Boeing won an order for as many as 40 new 737 passenger jets from Singapore Aircraft Leasing Enterprise. Terms were not announced, but at current list prices, the order would be worth more than $2.6 billion. The buyer is a division of Singapore Airlines.

Responding to a gloomy business forecast by General Motors, GE Capital Corp. said Monday it will pull the plug on a $2 billion program that issues early payments to the automaker's suppliers. The program pays makers of parts - who are whipsawed by their own rising costs as well as by slowing car production - within a few business days instead of the 45 that GM usually takes to make payments. GE Capital will take advantage of an escape clause to back out of its contract at the end of June, six months sooner than expected. The automaker said its GMAC Commercial Finance division would take over the payments.

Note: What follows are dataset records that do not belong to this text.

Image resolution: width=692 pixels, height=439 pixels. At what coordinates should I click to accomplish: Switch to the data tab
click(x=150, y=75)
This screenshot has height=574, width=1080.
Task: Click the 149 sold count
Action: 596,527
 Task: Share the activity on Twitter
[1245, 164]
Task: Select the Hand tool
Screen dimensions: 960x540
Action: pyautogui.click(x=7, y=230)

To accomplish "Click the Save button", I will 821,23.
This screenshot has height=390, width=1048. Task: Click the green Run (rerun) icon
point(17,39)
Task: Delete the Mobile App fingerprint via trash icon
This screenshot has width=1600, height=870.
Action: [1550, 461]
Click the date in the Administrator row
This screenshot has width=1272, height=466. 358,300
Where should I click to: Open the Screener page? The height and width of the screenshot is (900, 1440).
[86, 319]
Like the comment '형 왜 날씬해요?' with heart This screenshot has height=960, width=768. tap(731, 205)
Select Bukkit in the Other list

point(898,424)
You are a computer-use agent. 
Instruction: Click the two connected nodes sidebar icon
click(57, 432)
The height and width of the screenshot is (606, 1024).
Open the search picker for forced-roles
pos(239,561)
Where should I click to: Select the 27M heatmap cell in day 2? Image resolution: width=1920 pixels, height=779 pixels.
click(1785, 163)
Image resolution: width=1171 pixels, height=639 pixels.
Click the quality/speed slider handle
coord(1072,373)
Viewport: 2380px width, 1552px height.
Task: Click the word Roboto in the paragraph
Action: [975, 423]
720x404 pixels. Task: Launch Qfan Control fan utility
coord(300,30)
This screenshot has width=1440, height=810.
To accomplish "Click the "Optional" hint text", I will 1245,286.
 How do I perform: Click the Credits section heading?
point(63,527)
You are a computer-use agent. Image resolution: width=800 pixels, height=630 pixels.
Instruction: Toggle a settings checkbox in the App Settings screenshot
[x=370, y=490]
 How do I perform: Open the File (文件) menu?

On its fourth try, leveraged buyout specialist Texas Pacific Group won enough shareholder support to acquire British Vita PLC for $1.3 billion. The latter, based in Manchester, England, makes foam for the furniture industry, plus thermoplastics and polyester fibers. Texas Pacific also controls the Burger King fast-food chain and clothing retailer J. Crew.

Cellphone service provider O2 said it will hire 2,000 new sales and call-center personnel over the next two years to try to maintain growth and "improve customer retention" in "a highly penetrated" market. The company, a unit of British Telecom, has roughly 23 million subscribers in Britain, Ireland, and Germany.

In a new round of layoffs:

• Citing loss of life and irreparable damage to two of its mines from a March 9 earthquake, DRDGold Ltd. of South Africa said it will close them, resulting in the elimination of 6,000 jobs. The company previously let 7,000 other workers go as the exchange rate for the rand more than doubled against the US dollar.

• The union representing Bank of Ireland employees vowed to fight the company's newly announced plan to cut 2,100 jobs, calling it "corporate greed at its most vulgar." A bank spokesman said the cuts will be made over four years and are necessary "or we will run the very serious risk of being competitively disadvantaged."

• Unionized employees of the embattled BBC threatened to strike after the company said Monday it will cut another 2,050 jobs over the next three years. The layoffs will be in addition to 1,730 announced earlier this month.

• Alcoa, the world's largest producer of aluminum, said it will lay off 2,000 employees over the next 12 months.